Il
confronto con la Parola definita “sacra” è spesso un confronto
che trasforma. Praticare l'esegesi significa “tirar fuori” i
significati nascosti del testo.
Lo
scopo è racchiuso in questa domanda personalissima: cosa dice a me
(singolo nella mia concretezza attuale) il testo sacro?
Più
mi confronto con il testo e più mi trasformo.
A
me sta accadendo ciò. Impercettibilmente ma in modo costante.
La
trasformazione a cui mi riferisco non è una trasformazione in senso
religioso. Su quella modalità di cambiamento (conversione) ognuno si
esprime in modo personale.
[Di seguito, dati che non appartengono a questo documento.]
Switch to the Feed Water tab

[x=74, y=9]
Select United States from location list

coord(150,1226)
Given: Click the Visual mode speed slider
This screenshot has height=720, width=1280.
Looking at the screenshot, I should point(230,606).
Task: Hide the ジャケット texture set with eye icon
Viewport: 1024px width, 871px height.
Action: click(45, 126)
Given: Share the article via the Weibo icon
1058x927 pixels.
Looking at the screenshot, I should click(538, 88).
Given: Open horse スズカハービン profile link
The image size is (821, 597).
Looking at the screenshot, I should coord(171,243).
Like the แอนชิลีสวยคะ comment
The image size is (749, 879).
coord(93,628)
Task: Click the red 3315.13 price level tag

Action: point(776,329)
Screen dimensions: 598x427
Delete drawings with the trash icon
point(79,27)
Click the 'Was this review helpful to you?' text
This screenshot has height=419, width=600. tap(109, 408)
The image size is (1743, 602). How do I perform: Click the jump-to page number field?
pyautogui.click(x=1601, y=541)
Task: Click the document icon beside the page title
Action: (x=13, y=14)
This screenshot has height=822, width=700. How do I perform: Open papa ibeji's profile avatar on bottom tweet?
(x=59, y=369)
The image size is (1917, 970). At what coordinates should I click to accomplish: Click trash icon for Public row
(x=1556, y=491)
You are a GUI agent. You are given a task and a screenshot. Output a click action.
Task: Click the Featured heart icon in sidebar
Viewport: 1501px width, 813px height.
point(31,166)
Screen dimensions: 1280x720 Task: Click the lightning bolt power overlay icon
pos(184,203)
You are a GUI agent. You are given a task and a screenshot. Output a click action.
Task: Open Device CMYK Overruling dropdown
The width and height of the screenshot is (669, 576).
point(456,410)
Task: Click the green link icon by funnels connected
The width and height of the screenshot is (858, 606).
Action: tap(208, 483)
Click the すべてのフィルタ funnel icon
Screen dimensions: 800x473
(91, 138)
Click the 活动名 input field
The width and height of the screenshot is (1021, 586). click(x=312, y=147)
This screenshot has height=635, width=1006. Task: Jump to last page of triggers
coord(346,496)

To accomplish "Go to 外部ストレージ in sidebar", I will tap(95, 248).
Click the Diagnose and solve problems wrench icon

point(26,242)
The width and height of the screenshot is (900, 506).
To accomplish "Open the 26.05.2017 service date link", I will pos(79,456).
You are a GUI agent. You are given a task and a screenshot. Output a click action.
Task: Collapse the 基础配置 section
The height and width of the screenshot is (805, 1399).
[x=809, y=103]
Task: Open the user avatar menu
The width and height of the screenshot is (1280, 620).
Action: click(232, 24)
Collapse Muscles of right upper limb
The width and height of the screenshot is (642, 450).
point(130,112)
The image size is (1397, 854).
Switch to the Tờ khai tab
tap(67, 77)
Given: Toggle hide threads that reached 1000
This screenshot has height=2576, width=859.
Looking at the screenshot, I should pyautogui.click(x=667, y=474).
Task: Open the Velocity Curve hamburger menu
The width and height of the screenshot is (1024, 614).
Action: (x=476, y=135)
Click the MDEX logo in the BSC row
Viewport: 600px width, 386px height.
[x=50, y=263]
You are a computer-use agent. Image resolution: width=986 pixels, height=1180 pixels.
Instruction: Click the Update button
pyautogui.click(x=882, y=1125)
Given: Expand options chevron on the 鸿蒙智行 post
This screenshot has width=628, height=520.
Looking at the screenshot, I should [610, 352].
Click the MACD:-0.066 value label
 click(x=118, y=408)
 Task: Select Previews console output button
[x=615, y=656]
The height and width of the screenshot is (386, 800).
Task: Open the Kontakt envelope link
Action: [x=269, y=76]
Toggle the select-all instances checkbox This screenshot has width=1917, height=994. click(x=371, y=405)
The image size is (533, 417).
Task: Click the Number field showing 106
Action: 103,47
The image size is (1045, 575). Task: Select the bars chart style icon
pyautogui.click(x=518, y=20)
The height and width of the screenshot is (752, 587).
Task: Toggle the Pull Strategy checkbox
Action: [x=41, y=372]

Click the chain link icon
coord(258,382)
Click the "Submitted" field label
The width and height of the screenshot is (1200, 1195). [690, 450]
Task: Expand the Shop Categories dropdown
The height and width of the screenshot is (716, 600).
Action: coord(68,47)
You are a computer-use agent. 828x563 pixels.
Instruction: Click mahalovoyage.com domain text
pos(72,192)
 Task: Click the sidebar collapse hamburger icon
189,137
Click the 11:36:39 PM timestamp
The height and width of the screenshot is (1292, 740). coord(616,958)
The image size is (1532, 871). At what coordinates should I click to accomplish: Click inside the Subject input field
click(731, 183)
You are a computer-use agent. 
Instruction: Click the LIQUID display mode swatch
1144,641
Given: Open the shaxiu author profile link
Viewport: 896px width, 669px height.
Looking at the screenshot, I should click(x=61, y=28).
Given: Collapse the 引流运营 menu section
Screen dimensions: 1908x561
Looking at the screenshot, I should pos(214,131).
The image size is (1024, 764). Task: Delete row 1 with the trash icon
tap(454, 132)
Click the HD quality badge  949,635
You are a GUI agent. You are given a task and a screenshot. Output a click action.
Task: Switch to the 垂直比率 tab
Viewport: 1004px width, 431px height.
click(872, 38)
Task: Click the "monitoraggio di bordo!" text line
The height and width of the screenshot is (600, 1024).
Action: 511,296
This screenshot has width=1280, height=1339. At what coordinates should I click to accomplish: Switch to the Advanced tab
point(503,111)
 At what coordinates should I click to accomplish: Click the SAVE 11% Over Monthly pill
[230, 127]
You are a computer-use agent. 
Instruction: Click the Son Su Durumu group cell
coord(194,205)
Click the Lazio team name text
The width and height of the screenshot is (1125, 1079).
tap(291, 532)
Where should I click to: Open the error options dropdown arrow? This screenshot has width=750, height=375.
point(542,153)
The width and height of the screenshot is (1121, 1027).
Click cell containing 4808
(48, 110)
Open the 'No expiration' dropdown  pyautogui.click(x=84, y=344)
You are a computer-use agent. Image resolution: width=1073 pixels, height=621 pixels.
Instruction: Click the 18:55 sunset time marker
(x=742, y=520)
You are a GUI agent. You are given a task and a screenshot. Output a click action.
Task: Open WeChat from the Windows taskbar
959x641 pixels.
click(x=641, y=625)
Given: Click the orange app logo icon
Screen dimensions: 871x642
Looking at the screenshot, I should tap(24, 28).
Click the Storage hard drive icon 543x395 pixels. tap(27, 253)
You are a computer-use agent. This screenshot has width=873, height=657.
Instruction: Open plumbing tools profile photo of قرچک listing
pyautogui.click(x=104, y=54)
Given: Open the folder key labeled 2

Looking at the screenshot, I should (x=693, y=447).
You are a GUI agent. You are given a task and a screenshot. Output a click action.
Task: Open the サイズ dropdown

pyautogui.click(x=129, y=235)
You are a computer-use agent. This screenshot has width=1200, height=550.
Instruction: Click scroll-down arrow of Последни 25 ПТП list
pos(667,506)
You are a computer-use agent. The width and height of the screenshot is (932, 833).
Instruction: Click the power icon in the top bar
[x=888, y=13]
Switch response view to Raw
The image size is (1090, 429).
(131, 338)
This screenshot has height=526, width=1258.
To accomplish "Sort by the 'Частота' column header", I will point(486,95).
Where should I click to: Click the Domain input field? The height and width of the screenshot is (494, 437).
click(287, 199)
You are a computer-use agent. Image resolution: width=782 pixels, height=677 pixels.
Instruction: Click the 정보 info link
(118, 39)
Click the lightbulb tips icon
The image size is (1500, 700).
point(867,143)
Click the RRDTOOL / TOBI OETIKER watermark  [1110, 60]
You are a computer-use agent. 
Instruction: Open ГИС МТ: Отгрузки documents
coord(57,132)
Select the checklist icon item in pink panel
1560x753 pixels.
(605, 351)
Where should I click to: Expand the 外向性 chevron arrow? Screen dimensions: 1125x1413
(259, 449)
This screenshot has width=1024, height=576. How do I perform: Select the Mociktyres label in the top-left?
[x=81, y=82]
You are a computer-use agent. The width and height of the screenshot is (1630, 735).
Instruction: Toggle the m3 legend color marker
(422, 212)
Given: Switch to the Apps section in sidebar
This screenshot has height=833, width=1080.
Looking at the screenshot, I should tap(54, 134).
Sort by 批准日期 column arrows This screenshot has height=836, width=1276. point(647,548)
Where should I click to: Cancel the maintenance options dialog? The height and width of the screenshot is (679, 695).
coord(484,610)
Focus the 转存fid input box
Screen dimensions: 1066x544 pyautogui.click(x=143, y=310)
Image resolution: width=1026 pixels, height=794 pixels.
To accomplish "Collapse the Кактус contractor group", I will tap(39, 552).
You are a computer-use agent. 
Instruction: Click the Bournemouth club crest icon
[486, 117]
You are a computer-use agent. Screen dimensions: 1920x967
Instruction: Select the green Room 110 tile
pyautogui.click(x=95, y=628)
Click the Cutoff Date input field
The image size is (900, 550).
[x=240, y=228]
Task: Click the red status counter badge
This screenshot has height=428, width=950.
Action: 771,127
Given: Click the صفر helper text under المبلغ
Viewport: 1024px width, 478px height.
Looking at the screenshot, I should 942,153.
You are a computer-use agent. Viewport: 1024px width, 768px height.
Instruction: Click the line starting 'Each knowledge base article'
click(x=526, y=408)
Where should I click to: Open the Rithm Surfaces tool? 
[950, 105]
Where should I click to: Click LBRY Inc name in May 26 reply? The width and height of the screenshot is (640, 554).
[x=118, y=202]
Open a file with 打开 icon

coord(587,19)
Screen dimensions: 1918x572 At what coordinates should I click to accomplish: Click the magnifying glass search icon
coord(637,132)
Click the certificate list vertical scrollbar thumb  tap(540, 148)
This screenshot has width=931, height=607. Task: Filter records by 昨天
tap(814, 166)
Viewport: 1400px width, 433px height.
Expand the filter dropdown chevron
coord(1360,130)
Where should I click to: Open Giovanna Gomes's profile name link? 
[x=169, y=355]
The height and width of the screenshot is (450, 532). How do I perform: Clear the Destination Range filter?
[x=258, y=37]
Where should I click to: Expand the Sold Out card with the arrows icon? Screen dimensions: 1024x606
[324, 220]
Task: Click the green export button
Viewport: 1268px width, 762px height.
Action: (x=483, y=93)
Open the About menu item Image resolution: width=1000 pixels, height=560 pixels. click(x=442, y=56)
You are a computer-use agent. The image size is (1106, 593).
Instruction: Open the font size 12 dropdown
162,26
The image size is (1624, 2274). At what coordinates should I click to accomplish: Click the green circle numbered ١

Parlo di una trasformazione psicologica
profonda che tocca il significato del nostro essere nel mondo, essere
con gli altri. “Io” (nella sua difficilissima definizione) e gli
“altri”.
Per
confrontarsi con il testo, con qualche speranza di ottenere una
modificazione interiore in senso psicologico, è necessario
esercitare la sospensione del giudizio, l'epochè nel senso di
Husserl e Sartre.
Mi
allontano da tutti i significati ereditati da altri, letti nei libri,
rifiutando la mediazione di strutture ed istituzioni e mi pongo, il
più liberamente possibile, di fronte al testo sacro, interrogandolo,
per scoprire cosa dice a me singolo, cosa smuove nelle sabbiose
regioni della psiche.
La
parola che trasforma a causa degli echi e degli effetti nascosti che
produce è conosciuta dall'antichità, i Sofisti, arrivando ai giorni
nostri con Freud e Lacan. La Parola terapeutica.